7. How does AI detect the difference between a normal shopper and someone shoplifting? The key is behavioral analysis, not just object detection. Picking up a product is normal — it's what shoppers do. What distinguishes shoplifting behavior is what happens next: concealment movements (placing an item in a bag, under clothing, inside another product), scanning behavior (repeatedly checking for staff before taking action), prolonged dwell time in high-value areas without moving toward checkout, and interaction patterns that don't match the expected flow of legitimate shopping. Closely's computer vision models are trained on these behavioral patterns — not just on the presence of a person near merchandise — which is what makes the detection meaningful rather than generating false positives for normal shopping activity.

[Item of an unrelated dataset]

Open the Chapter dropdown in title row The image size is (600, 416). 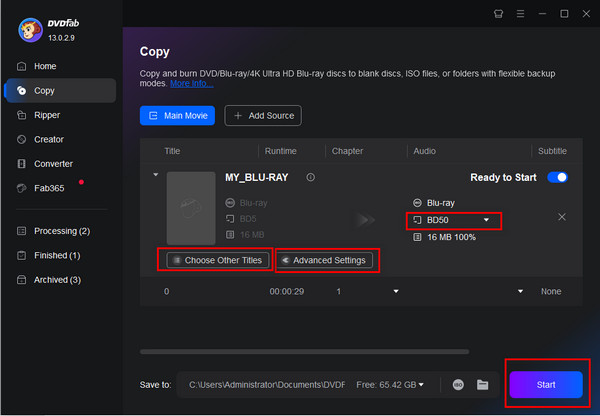pos(397,291)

8. Can the AI identify organized retail crime groups targeting multiple store locations? For retail chains using Closely across multiple locations, incident data is aggregated at the network level — which means patterns across stores become visible. A group targeting multiple locations in a city, hitting the same product categories at similar times of day, appears as a correlated pattern in the centralized monitoring view rather than as isolated incidents at each store. That network-level visibility is what allows security managers to identify organized retail crime activity that individual store security systems can't detect independently.

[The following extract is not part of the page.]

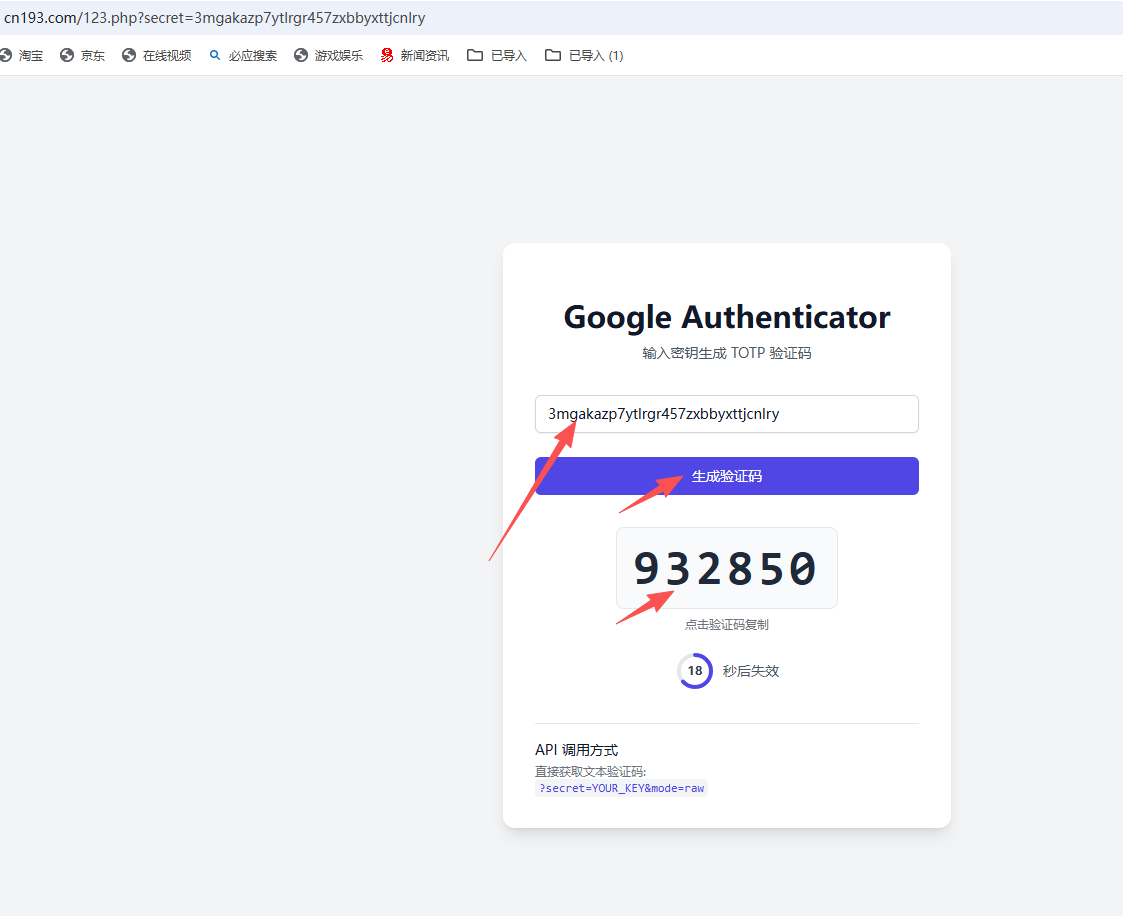Click the 秒后失效 expiry label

9. Is AI retail security legal to use in the US and Latin America? AI retail security cameras operate within the same legal framework as standard in-store surveillance cameras. In the US, in-store video surveillance in customer-facing areas is legal with appropriate notice (posted signage), which is already standard practice in virtually all retail environments. The AI analytics run on top of standard surveillance footage — they don't collect biometric data or identify individuals by name or identity. In Latin America, data protection frameworks (Colombia's Ley 1581, Mexico's LFPDPPP) apply to the camera system generally — the AI detection layer doesn't create additional legal complexity beyond what applies to in-store cameras. For any specific jurisdiction requirements, retailers should consult local legal counsel.

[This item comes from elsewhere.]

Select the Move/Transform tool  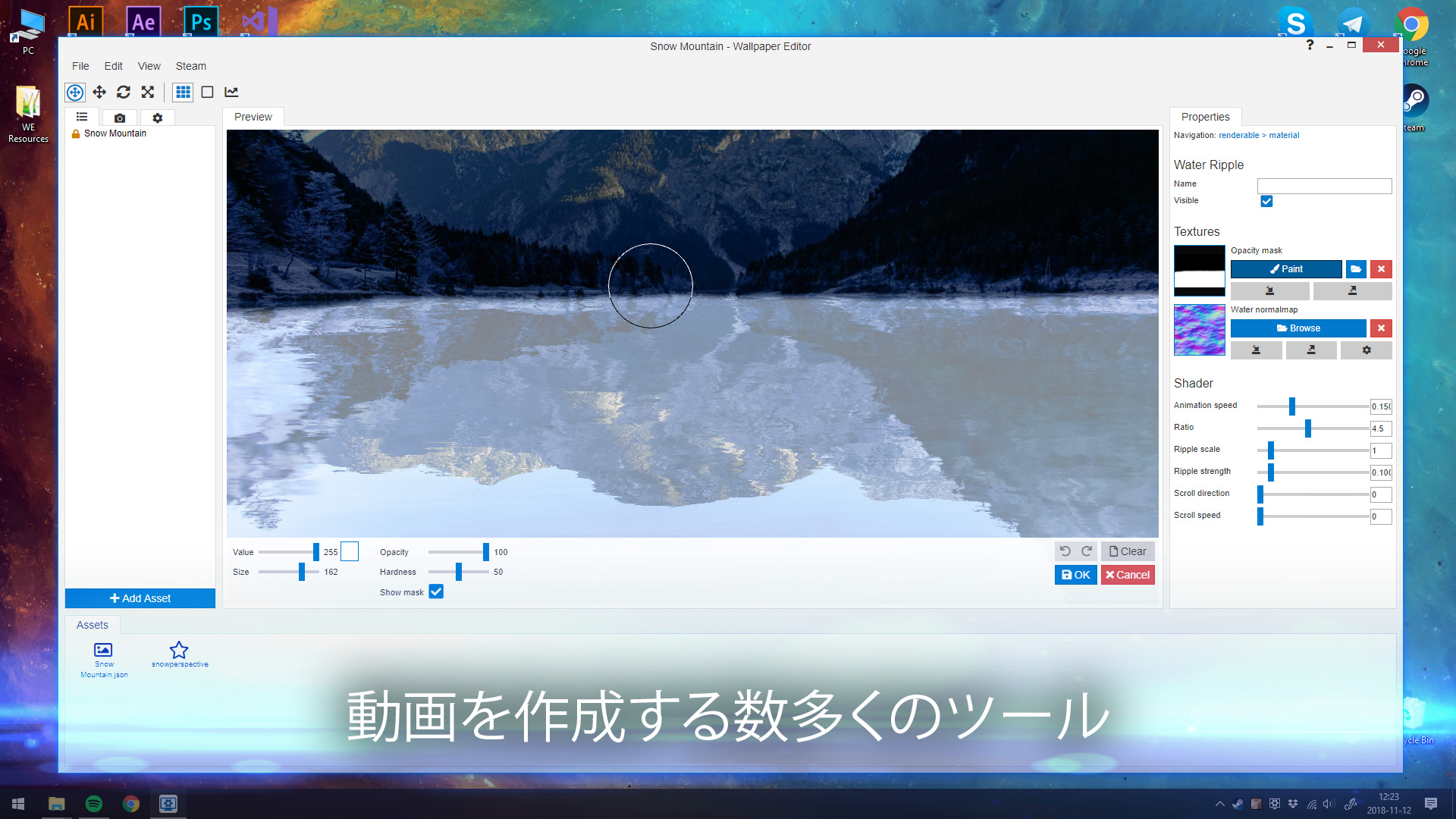point(100,92)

10. How does AI loss prevention generate data that helps reduce retail shrinkage over time? Every shoplifting detection generates a structured incident record: store location, camera zone, time, behavioral pattern detected, and video evidence. Aggregated over weeks and months, that data reveals patterns that aren't visible from individual incidents: which zones have the highest incident frequency, which time windows are highest risk, which product categories are targeted most often. That intelligence allows retailers to make evidence-based decisions about staff deployment, merchandise placement, and security configuration — reducing retail shrinkage not just through real-time intervention, but through structural adjustments informed by actual incident patterns. Closely makes that data available in a format that's actionable at both the individual store level and across a multi-location retail portfolio.